A Dominican reliever who weathered injuries and roster moves to craft a 13-year MLB career, peaking with a lights-out season as a closer in Tampa Bay.
Al Reyes's baseball story is one of resilience and reinvention. Breaking into the majors with Milwaukee in 1995, he spent over a decade as a journeyman right-handed reliever, wearing the uniforms of seven different teams. His career was a testament to the volatile life of a bullpen arm, marked by trades, releases, and the constant need to prove himself anew. The pinnacle arrived unexpectedly late. After missing the 2006 season recovering from Tommy John surgery, Reyes signed with Tampa Bay and, at age 36, seized the closer's role. In 2007, he delivered a stunning performance, saving 26 games with a sharp fastball and slider. Though injuries resurfaced, that late-career flourish cemented his legacy as a pitcher of remarkable tenacity.
1965–1980
The latchkey kids. Raised during divorce, recession, and the end of the Cold War. Skeptical, self-reliant, media-literate.
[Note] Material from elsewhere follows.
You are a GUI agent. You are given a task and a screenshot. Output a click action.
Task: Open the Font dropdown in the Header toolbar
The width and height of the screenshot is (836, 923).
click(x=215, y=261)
They invented indie culture, grunge, and the early internet — then watched the Boomers take credit.
Al was born in 1971, placing them squarely in the Generation X. The events that shaped this generation — economic uncertainty, the end of the Cold War, and the rise of personal computing — shaped the world they entered and the choices available to them.
The biggest hits of 1971
#1 Movie
Fiddler on the Roof
Best Picture
The French Connection
#1 TV Show
Marcus Welby, M.D.
The world at every milestone
Voting age lowered to 18 in the US
Apple Computer founded; US bicentennial
Apple Macintosh introduced
Black Monday stock market crash
Berlin Wall falls; Tiananmen Square protests
LA riots after Rodney King verdict
September 11 attacks transform the world
Osama bin Laden killed; Arab Spring sweeps the Middle East
January 6 Capitol breach; COVID vaccines roll out globally
He was the opening day closer for the Tampa Bay Devil Rays in 2007.
He struck out slugger Barry Bonds for his first major league save in 1995.
He played for both New York teams, the Yankees and the Mets, during his career.
“Every pitch is a new fight; you forget the last one.”